→ Your goal:
Reproduce the material word for word, starting with its first line and going on through the line that contains "pos(450,11)", both ends included.

===== Records provided

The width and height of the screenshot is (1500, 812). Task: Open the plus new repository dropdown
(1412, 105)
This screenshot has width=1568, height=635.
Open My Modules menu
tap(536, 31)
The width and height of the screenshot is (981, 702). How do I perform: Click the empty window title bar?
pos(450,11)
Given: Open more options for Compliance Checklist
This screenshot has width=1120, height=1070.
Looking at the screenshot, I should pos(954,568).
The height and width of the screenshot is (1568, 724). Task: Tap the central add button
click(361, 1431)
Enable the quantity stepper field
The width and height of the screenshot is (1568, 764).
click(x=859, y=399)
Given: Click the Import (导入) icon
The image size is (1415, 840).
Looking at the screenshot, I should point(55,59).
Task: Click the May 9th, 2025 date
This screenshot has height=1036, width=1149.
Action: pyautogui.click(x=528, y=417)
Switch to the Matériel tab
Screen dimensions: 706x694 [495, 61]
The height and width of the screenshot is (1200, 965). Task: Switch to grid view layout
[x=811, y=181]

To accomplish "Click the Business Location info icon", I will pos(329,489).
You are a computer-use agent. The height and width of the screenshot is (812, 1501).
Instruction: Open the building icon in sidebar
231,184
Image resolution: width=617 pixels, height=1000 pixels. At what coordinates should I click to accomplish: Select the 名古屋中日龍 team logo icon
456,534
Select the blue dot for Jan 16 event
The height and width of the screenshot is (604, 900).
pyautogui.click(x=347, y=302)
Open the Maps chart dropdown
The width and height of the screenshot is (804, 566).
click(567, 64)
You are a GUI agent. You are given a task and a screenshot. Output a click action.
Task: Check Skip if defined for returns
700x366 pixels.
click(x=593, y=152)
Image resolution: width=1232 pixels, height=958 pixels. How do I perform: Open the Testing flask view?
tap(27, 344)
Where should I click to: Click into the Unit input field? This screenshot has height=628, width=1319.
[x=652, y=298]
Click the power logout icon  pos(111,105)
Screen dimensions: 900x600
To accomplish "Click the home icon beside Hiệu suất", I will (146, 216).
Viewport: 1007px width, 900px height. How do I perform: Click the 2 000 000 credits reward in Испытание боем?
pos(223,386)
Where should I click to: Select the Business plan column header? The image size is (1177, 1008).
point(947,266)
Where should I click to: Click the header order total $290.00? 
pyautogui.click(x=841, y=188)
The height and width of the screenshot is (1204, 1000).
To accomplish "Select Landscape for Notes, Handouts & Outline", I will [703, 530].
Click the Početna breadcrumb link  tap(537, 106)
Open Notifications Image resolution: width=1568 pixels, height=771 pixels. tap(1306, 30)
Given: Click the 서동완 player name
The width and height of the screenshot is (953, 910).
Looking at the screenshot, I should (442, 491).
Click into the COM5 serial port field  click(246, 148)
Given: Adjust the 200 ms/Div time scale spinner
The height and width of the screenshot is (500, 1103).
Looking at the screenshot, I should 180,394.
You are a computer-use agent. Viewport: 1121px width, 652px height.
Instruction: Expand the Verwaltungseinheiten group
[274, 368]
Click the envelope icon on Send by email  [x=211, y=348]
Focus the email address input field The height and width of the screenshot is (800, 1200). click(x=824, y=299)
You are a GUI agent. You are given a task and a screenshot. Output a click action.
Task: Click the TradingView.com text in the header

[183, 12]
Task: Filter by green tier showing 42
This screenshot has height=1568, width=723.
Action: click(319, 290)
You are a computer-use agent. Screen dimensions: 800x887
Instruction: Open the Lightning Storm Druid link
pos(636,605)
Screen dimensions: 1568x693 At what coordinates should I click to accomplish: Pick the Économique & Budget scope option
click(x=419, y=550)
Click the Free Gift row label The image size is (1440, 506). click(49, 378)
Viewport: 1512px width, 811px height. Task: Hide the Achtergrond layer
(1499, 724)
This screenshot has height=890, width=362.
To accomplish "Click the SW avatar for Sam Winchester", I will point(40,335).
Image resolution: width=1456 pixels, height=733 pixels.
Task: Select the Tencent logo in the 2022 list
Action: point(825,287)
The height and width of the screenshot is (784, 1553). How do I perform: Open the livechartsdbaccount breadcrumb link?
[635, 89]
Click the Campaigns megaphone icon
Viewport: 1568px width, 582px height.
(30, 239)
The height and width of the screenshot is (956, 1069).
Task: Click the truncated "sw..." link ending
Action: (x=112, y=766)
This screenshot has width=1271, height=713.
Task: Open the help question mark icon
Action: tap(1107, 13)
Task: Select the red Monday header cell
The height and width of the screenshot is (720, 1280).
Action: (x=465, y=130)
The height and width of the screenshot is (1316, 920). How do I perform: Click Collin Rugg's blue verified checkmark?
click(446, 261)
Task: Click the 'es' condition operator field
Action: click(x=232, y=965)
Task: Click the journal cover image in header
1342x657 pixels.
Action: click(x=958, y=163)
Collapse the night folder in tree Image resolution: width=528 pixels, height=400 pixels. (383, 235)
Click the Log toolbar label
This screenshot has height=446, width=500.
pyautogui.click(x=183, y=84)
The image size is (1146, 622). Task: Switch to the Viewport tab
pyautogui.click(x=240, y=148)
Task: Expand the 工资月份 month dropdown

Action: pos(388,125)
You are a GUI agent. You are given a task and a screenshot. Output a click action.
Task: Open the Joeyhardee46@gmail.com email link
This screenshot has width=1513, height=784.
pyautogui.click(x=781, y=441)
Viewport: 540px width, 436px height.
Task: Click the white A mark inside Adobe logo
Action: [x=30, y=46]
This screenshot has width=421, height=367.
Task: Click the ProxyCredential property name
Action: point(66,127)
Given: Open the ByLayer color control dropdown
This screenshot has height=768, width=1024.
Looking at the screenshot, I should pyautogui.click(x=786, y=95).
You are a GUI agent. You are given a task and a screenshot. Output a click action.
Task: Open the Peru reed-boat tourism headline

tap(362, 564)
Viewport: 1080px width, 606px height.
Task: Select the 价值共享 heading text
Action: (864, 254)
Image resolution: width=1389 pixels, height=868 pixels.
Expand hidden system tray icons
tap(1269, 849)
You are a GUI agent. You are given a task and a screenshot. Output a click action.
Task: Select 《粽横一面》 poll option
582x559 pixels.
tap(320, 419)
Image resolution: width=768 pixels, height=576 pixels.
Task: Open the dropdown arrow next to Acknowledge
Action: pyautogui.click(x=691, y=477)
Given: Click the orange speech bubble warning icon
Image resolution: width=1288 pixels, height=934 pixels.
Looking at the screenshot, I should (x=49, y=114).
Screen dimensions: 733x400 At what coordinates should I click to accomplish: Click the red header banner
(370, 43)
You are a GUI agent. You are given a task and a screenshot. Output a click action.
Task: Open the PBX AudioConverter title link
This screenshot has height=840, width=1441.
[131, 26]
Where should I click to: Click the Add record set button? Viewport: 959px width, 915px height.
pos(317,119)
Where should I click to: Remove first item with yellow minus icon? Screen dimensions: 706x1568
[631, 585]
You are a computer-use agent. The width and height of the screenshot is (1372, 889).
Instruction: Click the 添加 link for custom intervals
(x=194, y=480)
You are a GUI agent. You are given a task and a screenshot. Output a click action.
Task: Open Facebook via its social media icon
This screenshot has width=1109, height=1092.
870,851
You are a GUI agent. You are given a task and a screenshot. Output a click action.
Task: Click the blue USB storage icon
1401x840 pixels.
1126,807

==========

→ Worked answer:
The width and height of the screenshot is (1500, 812). Task: Open the plus new repository dropdown
(1412, 105)
This screenshot has width=1568, height=635.
Open My Modules menu
tap(536, 31)
The width and height of the screenshot is (981, 702). How do I perform: Click the empty window title bar?
pos(450,11)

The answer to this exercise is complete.